Hari ini, 15 Oktober, ditetapkan sebagai Hari Cuci Tangan Pakai Sabun Sedunia / Global Handwashing Day (GHD). Hari besar internasional ini dicetuskan oleh Global Handwashing Partnership (GHP) dengan beberapa organisasi seperti UNESCO dan Unilever pada bulan Agustus 2008 di Swedia dalam suatu acara tahunan tepatnya di Stockholm.
Pada tahun itu pula, majelis Umum PBB menetapkan tanggal 15 Oktober sebagai hari terbaik untuk perayaan pertama kalinya. Kemudian perayaan pada tahun-tahun berikutnya tidak berubah hingga saat ini, 15 Oktober 2020 adalah perayaan Global Handwashing Day yang ke-12.
Pencetusan GHD bertolak dari tingginya angka kematian anak-anak akibat berbagai jenis penyakit pernapasan seperti flu, batuk dan diare. Dilansir dari Halodoc.com, penyakit-penyakit tersebut disebabkan oleh bakteri dan virus yang dapat menempel di tangan, lalu masuk ke dalam tubuh melalui anus, mulut dan hidung.
Berdasarkan data dari Pusat Pengendalian dan Pencegahan Amerika Serikat (CDC) juga menunjukkan bahwa lebih dari 80 persen penyakit infeksi ditularkan melalui tangan.
Dilansir melalui CNN Indonesia, Husein Habsyi, seorang ahli kesehatan masyarakat mengatakan bahwa terdapat jutaan bakteri yang dapat menempel di tangan manusia. Diperkirakan setiap 1 cm persegi kulit tangan terdapat 1.500 bakteri.

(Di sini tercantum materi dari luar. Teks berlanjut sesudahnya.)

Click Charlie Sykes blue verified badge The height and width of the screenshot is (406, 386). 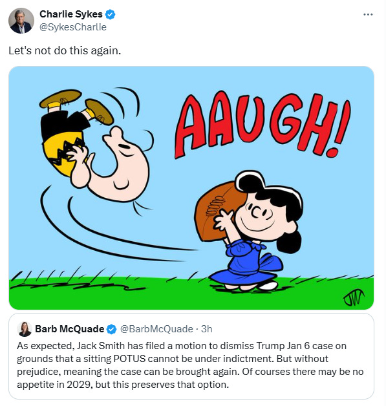[x=110, y=14]
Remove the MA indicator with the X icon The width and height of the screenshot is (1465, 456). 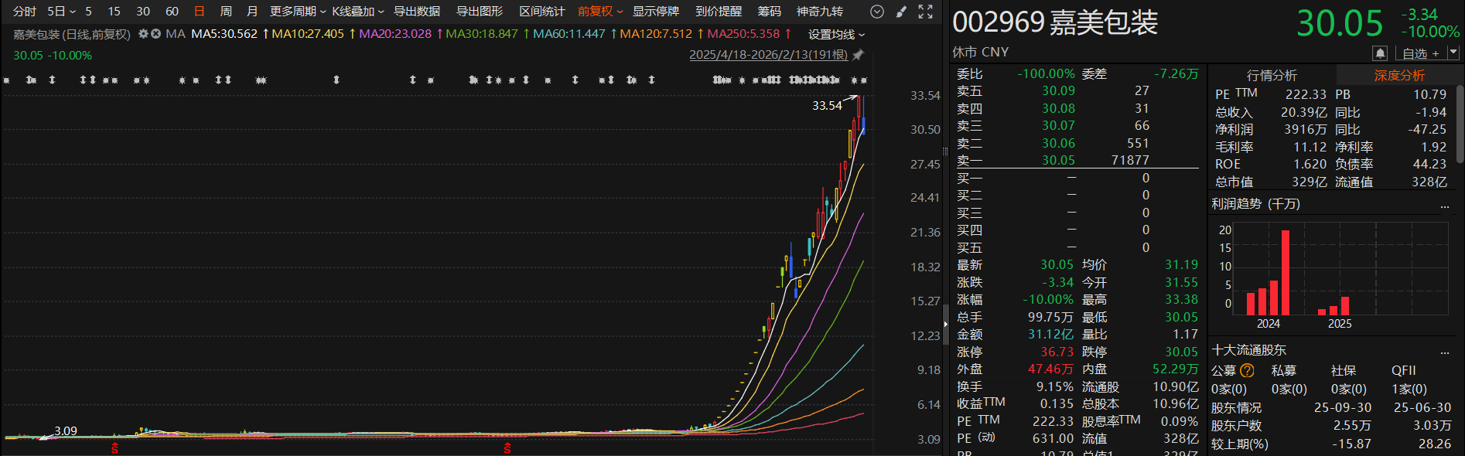pyautogui.click(x=156, y=34)
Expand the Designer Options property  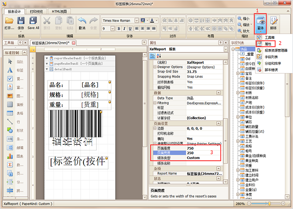(x=155, y=67)
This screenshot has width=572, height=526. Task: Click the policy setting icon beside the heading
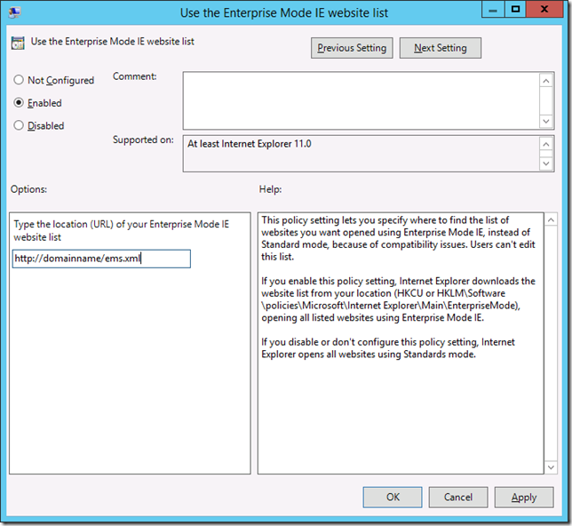19,42
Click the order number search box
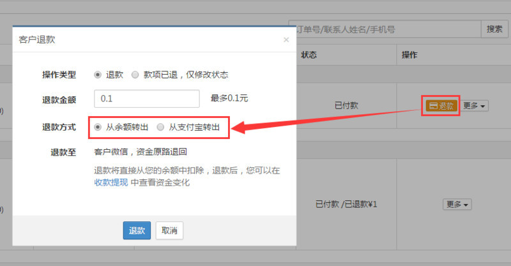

Meski tak semuanya menyebabkan penyakit, beberapa bakteri yang menempel di tangan sangat berbahaya bagi manusia terutama anak-anak. Sehingga langkah antisipasi terbaik adalah rajin cuci tangan menggunakan sabun setelah berinteraksi dengan orang lain, atau memegang sesuatu yang kotor.
Mencuci tangan pakai sabun sangat penting karena terjadi kombinasi antara air dan molekul sabun yang menciptakan gelembung-gelembung sabun untuk menganggu ikatan kimia bakteri atau virus dan melukainya. Bakteri dan virus yang terluka oleh sabun akan hanyut terbawa oleh air dan membebaskan tangan dari berbagai macam kuman.
Namun, tahukah anda, praktek cuci tangan ini pernah ditolak lebih dari satu abad.
Pertama kali diperkenalkan oleh Dokter Hongaria, Ignaz Semmelweis yang bekerja di Vienna General Hospital di Austria. Bermula dari angka kematian akibat demam nifas pasca melahirkan yang ditangani bidan lebih kecil dari pasien yang ditangani dokter.
Kejadian yang menimbulkan tanda tanya ini diteliti oleh Semmelweis. Ia menguji sejumlah hipotesis untuk mengetahui penyebab demam nifas pada perempuan pasca melahirkan.